A portion of the Ballarat population was confident of the Bentleys' innocence.

Over two nail-biting days, the witnesses took the stand. All the residents of the hotel testified that Mr and Mrs Bentley had not left that evening, that they remained in their bedroom together until Dr Carr arrived. Mary Gadd, Catherine's sister, swore that she could
hear every thing that passes in [their] room
. A butcher residing opposite the hotel swore that Bentley was not one of the men he saw fighting.
It was moonlight
so he could see clearly and
[I] would know him by his general appearance and being lame
. Mary Ann Welch and her son Bernard were called last. It was now that Mary Ann testified that she heard Catherine Bentley say ‘How dare you break my window'.
The voice, to the best of my belief, was Mrs Bentley's
, said Mary Ann.
I live within a few yards at the back of the hotel, and often heard Mrs Bentley's voice before
. Bernard Welch told again what he'd seen through his peephole. The
TIMES
thought him
a very intelligent boy
.

The magistrates retired to an adjoining room for half an hour to make their decision. Before a hushed crowed, John D'Ewes declared that after assessing all the evidence,
not a shadow of an imputation remained on Mr Bentley's character
. Robert Rede followed suit. James Johnston dissented, unpredictable as ever. The prisoners were free to go.
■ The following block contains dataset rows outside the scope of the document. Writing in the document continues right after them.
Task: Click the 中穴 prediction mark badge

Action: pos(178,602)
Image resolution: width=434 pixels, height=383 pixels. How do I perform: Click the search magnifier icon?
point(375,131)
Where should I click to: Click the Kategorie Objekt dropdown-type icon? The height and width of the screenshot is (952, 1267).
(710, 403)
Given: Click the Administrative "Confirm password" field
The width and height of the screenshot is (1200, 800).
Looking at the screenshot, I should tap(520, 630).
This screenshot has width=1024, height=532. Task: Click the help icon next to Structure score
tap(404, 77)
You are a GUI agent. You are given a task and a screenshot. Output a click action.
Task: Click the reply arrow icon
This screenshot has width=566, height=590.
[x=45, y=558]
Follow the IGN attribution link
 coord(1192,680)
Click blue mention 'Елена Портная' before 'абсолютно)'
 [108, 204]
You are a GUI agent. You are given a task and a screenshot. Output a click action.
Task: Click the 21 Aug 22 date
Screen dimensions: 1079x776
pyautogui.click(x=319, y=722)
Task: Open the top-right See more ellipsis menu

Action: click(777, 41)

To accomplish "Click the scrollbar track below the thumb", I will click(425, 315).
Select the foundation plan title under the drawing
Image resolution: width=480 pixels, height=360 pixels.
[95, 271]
Thomas Pierson made a tally of the grievances under which Ballarat was now groaning. The governor's actions didn't match his promises. Hotham's hypocrisy had
created quite a dislike for him
. There was no representation of the miners in the legislature. Digger hunts had increased to five days per week. Sixteen bullies on horseback, their muskets loaded and swords drawn, would descend on the diggings. Fifty foot soldiers with clubs would
vomit themselves forth
from the Camp. The diggers felt under siege, with no benevolent governor to shield them and no elected leader to represent them. Constitutionally, there was nowhere to run and nowhere to hide.

The residents of Ballarat were not the only ones to sense danger in the air that October of 1854. Back in March, Britain had declared war on Russia. The Crimean War, fought by an alliance of the British Empire, France and the Ottoman Empire against the Russian Empire, played like a backbeat against the local pulse of dissonance and discord in Victoria over the winter and spring of that watershed year. The war (so far as any military conflict can be reduced to a sentence) was fought over Russian imperialist expansion into territories in Turkey, the Baltic and the Middle East. There was also a minor naval skirmish in the Far East in September 1854. News from the various fronts, culled from the British press months after the reports were written, flooded the Victorian newspapers. Victoria followed Britain's lead in observing a day of fasting on 4 August, to commemorate lives lost in the war. Subscriptions were collected to send to the Widows' Fund in Britain.

Then, in a bizarre twist of reason, the inhabitants of Melbourne managed to convince themselves that their humble port town was under threat from Russian invasion. There was no strategic logic in the panic, only wartime paranoia and, perhaps, projected fear of mutiny from the unruly goldfields. In Geelong, a rifle corps was organised and a weekly half-holiday proclaimed to give citizens time to practise rifle shooting, lest their town come under attack. The holiday was quickly abandoned and the corps reduced to a few gung-ho Germans, but the sense of lingering peril remained.
21

Céleste de Chabrillan, wife of the French consul to Victoria, Lionel de Chabrillan, was in Melbourne in October 1854 when anxiety about an imminent attack came to a head. Her diary entry:

Cannon fire has again just signalled the arrival of a ship. Tomorrow we shall have news from France. The cannon rumbled all night. All the inhabitants stayed on their feet, either in the streets or at their windows. Since the Crimean War, which is always on their minds, and because there is not a single warship in the Melbourne harbour, they are always imagining that the Russians are going to attempt an invasion to pillage the gold of the whole of Australia. They walk about in large groups, prepared for battle. The governor has been informed and he arrives from Toorack [sic], situated six leagues from Melbourne. They follow him; they run towards the harbour. Lionel does likewise. The sky is red and all the ships in port seem to be on fire. They think they hear cries of distress.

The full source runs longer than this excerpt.